Семье как священному сообществу, которому единичный обязан подчиняться, принадлежит также и судебная функция; такого рода «семейный суд» описан, например, Вилибальдом Алексисом в «Кабанисе». Там отец, от имени «семейного совета» отдает непокорного сына в солдаты и изгоняет его из семьи, чтобы этой карательной мерой восстановить запятнан­ную честь семьи. Доведенный до крайней последовательности принцип семейной круговой ответственности сказывается в китайском праве, по которому ответственность за вину отдель­ного лица падает на всю его семью.

Задание 1. Выпишите из записей слово в слово строки от самой первой до той, что содержит «I will coord(1062,77).», включая обе границы.
Отрывок и записи между собой никак не связаны.

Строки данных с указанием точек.
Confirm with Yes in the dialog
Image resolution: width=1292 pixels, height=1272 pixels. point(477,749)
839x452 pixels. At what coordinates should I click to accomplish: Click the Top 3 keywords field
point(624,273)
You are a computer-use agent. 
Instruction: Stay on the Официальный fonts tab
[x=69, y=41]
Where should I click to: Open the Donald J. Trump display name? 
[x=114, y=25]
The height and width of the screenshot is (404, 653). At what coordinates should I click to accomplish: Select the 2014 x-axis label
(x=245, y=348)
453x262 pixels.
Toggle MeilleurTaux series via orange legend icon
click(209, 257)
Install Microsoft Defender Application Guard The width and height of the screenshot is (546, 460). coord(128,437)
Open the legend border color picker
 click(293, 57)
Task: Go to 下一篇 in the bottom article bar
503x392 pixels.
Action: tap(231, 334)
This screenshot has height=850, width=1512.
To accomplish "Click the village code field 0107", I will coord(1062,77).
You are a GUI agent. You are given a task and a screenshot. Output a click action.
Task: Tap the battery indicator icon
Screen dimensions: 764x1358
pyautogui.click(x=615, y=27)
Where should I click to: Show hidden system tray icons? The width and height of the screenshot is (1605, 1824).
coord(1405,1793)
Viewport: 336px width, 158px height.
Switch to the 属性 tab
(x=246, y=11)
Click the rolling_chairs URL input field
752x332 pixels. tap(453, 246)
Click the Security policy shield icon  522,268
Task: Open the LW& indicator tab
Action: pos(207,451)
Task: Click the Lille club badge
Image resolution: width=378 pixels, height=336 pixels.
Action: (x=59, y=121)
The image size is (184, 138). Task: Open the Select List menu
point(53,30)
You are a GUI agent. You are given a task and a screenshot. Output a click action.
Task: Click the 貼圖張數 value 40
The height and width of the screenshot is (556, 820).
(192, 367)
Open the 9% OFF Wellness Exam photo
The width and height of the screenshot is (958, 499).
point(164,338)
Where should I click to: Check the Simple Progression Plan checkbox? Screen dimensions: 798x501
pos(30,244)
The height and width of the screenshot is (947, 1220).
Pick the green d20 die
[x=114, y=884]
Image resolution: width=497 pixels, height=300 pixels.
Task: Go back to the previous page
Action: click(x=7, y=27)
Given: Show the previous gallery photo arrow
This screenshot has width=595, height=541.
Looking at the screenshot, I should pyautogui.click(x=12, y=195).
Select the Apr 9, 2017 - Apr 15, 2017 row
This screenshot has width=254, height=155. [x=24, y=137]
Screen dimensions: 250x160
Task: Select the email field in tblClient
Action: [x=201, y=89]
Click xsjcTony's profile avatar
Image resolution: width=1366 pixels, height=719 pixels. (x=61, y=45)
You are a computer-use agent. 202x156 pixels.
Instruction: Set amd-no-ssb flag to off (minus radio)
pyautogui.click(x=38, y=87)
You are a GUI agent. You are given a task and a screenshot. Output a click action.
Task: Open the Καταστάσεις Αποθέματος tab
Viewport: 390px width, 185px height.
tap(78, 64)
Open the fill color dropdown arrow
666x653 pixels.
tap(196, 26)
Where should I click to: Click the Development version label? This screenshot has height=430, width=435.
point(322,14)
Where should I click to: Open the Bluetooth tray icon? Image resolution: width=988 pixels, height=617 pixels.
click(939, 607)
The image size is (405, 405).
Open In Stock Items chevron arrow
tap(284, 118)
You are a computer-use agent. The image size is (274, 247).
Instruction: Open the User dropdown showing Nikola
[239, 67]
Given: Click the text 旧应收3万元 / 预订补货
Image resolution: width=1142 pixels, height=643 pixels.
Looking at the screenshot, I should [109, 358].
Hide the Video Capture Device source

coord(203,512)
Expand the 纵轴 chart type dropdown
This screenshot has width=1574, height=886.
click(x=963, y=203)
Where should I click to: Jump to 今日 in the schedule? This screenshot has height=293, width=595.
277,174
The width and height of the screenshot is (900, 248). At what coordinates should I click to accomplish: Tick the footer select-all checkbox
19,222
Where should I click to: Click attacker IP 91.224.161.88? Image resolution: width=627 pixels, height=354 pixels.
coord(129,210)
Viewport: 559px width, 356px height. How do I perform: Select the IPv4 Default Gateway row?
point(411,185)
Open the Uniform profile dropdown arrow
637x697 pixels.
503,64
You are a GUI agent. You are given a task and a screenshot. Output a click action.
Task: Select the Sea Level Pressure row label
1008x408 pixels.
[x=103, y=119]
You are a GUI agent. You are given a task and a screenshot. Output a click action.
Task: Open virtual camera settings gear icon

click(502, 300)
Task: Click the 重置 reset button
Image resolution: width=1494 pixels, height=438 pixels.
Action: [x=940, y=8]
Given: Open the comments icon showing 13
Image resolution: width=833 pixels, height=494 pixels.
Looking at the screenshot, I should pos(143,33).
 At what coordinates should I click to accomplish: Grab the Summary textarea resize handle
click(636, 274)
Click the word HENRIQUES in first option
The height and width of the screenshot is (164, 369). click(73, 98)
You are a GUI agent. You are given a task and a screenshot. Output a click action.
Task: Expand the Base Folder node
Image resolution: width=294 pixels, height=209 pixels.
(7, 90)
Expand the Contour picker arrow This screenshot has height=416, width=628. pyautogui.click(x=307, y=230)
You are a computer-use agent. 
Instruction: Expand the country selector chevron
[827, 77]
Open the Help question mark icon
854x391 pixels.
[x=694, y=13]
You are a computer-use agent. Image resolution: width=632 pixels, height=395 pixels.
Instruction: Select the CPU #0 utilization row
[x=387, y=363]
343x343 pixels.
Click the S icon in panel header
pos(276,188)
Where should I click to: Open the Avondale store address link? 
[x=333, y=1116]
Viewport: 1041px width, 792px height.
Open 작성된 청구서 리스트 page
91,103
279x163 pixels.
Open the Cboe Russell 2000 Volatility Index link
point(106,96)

Задание 2. Согласно отрывку о семейном суде, на кого по китайскому праву падает ответственность за вину отдельного лица?

Полный ответ 1.
Confirm with Yes in the dialog
Image resolution: width=1292 pixels, height=1272 pixels. point(477,749)
839x452 pixels. At what coordinates should I click to accomplish: Click the Top 3 keywords field
point(624,273)
You are a computer-use agent. 
Instruction: Stay on the Официальный fonts tab
[x=69, y=41]
Where should I click to: Open the Donald J. Trump display name? 
[x=114, y=25]
The height and width of the screenshot is (404, 653). At what coordinates should I click to accomplish: Select the 2014 x-axis label
(x=245, y=348)
453x262 pixels.
Toggle MeilleurTaux series via orange legend icon
click(209, 257)
Install Microsoft Defender Application Guard The width and height of the screenshot is (546, 460). coord(128,437)
Open the legend border color picker
 click(293, 57)
Task: Go to 下一篇 in the bottom article bar
503x392 pixels.
Action: tap(231, 334)
This screenshot has height=850, width=1512.
To accomplish "Click the village code field 0107", I will coord(1062,77).

Полный ответ 2. На всю его семью.